» GOAL
Rewrite the listing below with every "GUI agent" replaced by "UI agent", leaving everything else unchanged.

GIVEN DATA start

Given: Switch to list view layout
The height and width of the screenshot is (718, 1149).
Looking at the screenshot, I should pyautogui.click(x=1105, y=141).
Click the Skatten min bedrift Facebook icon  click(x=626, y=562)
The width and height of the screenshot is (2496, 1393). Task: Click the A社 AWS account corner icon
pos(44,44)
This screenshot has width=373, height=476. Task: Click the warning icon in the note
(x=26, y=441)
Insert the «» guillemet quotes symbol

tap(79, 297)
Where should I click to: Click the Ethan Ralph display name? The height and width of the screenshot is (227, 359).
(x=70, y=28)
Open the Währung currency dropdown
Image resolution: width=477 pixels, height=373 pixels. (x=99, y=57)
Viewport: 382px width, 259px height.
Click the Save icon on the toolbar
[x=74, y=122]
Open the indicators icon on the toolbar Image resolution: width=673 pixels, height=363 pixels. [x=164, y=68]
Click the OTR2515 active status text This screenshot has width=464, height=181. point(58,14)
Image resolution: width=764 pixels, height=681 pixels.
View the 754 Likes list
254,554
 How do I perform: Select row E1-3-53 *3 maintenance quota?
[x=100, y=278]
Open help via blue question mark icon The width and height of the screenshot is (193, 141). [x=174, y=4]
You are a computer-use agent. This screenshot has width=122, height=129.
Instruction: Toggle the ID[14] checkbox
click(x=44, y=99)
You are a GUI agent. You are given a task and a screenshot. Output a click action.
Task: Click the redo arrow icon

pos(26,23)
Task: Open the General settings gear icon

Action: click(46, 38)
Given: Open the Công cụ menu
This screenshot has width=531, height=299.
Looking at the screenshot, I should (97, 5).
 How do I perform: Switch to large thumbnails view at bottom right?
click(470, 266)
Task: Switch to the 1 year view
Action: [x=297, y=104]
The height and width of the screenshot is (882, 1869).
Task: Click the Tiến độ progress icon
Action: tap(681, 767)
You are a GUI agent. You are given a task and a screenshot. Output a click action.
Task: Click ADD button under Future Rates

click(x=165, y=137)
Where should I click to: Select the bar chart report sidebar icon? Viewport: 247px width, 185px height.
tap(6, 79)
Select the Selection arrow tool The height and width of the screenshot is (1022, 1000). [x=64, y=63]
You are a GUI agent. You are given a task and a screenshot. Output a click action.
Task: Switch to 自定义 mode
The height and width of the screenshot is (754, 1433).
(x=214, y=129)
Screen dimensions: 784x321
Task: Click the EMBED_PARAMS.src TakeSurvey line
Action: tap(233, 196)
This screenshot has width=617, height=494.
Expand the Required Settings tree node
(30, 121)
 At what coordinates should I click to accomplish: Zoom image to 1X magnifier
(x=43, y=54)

GIVEN DATA end

» ANSWER FOR THE TASK
Given: Switch to list view layout
The height and width of the screenshot is (718, 1149).
Looking at the screenshot, I should pyautogui.click(x=1105, y=141).
Click the Skatten min bedrift Facebook icon  click(x=626, y=562)
The width and height of the screenshot is (2496, 1393). Task: Click the A社 AWS account corner icon
pos(44,44)
This screenshot has width=373, height=476. Task: Click the warning icon in the note
(x=26, y=441)
Insert the «» guillemet quotes symbol

tap(79, 297)
Where should I click to: Click the Ethan Ralph display name? The height and width of the screenshot is (227, 359).
(x=70, y=28)
Open the Währung currency dropdown
Image resolution: width=477 pixels, height=373 pixels. (x=99, y=57)
Viewport: 382px width, 259px height.
Click the Save icon on the toolbar
[x=74, y=122]
Open the indicators icon on the toolbar Image resolution: width=673 pixels, height=363 pixels. [x=164, y=68]
Click the OTR2515 active status text This screenshot has width=464, height=181. point(58,14)
Image resolution: width=764 pixels, height=681 pixels.
View the 754 Likes list
254,554
 How do I perform: Select row E1-3-53 *3 maintenance quota?
[x=100, y=278]
Open help via blue question mark icon The width and height of the screenshot is (193, 141). [x=174, y=4]
You are a computer-use agent. This screenshot has width=122, height=129.
Instruction: Toggle the ID[14] checkbox
click(x=44, y=99)
You are a UI agent. You are given a task and a screenshot. Output a click action.
Task: Click the redo arrow icon

pos(26,23)
Task: Open the General settings gear icon

Action: click(46, 38)
Given: Open the Công cụ menu
This screenshot has width=531, height=299.
Looking at the screenshot, I should (97, 5).
 How do I perform: Switch to large thumbnails view at bottom right?
click(470, 266)
Task: Switch to the 1 year view
Action: [x=297, y=104]
The height and width of the screenshot is (882, 1869).
Task: Click the Tiến độ progress icon
Action: tap(681, 767)
You are a UI agent. You are given a task and a screenshot. Output a click action.
Task: Click ADD button under Future Rates

click(x=165, y=137)
Where should I click to: Select the bar chart report sidebar icon? Viewport: 247px width, 185px height.
tap(6, 79)
Select the Selection arrow tool The height and width of the screenshot is (1022, 1000). [x=64, y=63]
You are a UI agent. You are given a task and a screenshot. Output a click action.
Task: Switch to 自定义 mode
The height and width of the screenshot is (754, 1433).
(x=214, y=129)
Screen dimensions: 784x321
Task: Click the EMBED_PARAMS.src TakeSurvey line
Action: tap(233, 196)
This screenshot has width=617, height=494.
Expand the Required Settings tree node
(30, 121)
 At what coordinates should I click to accomplish: Zoom image to 1X magnifier
(x=43, y=54)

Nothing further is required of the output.